> Challenge A
In the May 19 history text, rewrite the part that opens with the words containing "May 19 Events" and closes with "eager to remarry.", putting "executed" in place of "beheaded".
> Challenge B
Give every year that begins a dated event line, in the form "year – event," in the May 19 history text.
::: Provided passage
May 19 Events in History

This article provides a detailed exploration of significant historical events that occurred on May 19th, arranged chronologically.

From the execution of Anne Boleyn in 1536 to the union of Prince Harry and Meghan Markle in 2018, this journey through time offers insights into the forces that have driven change across centuries.

May 19th – On this Day in History

1536 – Anne Boleyn, the second wife of King Henry VIII of England, is beheaded at the Tower of London on charges of treason, adultery, and incest

Anne Boleyn, the second wife of King Henry VIII of England, was executed on May 19, 1536. She was arrested on charges of treason, adultery, and incest, which were likely fabricated by her political enemies and possibly sanctioned by the King himself who was eager to remarry.

Also Read: May 18 Events in History

Anne was tried and found guilty, and her execution marked a pivotal moment in English history, leading to significant religious and political upheavals as Henry continued his pursuit of a male heir, which influenced the English Reformation and the subsequent establishment of the Church of England.

Mary Queen of Scots

1568 – Queen Elizabeth I of England orders the arrest of Mary, Queen of Scots

On May 19, 1568, Mary, Queen of Scots was arrested and imprisoned by Queen Elizabeth I of England.

This event escalated from Mary’s tumultuous reign in Scotland, which ended with her forced abdication and flight to England seeking Elizabeth’s protection.

Also Read: May 20th – On this Day in History

Instead of aid, she found imprisonment, as Elizabeth viewed her as a political threat and a rallying point for Catholic opposition.

Mary’s imprisonment in England lasted for 19 years, culminating in her execution in 1587, following her involvement in plots to assassinate Elizabeth and restore Catholic rule.

1643 – The French army defeats a Spanish army at the Battle of Rocroi, marking the symbolic end of Spanish military greatness

The Battle of Rocroi, fought on May 19, 1643, was a significant conflict during the Thirty Years’ War. The French forces, led by the 21-year-old Duke of Enghien (later known as the Great Condé), defeated the Spanish army, signaling the decline of Spanish military power.

The battle was noteworthy for the French use of tactical innovation and the valor of its troops, which marked the rise of France as a dominant military power in Europe. This victory also bolstered French morale and prestige, underpinning their role in the later stages of the war.
::::::
::: Given information
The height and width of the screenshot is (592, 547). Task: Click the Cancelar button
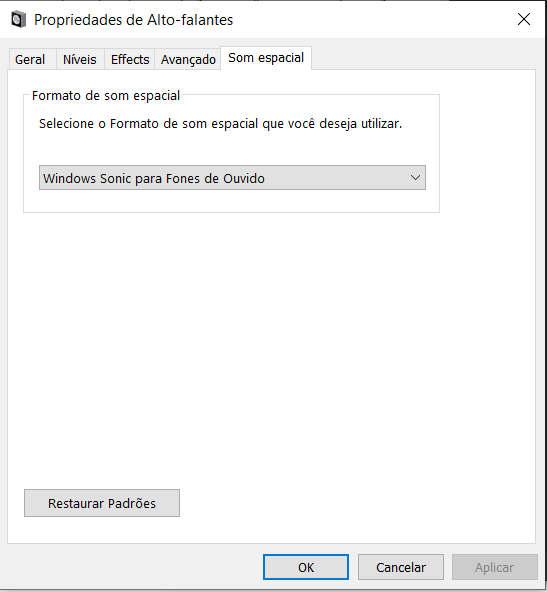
::::::
> Final result A
May 19 Events in History

This article provides a detailed exploration of significant historical events that occurred on May 19th, arranged chronologically.

From the execution of Anne Boleyn in 1536 to the union of Prince Harry and Meghan Markle in 2018, this journey through time offers insights into the forces that have driven change across centuries.

May 19th – On this Day in History

1536 – Anne Boleyn, the second wife of King Henry VIII of England, is executed at the Tower of London on charges of treason, adultery, and incest

Anne Boleyn, the second wife of King Henry VIII of England, was executed on May 19, 1536. She was arrested on charges of treason, adultery, and incest, which were likely fabricated by her political enemies and possibly sanctioned by the King himself who was eager to remarry.

> Final result B
1536, 1568, 1643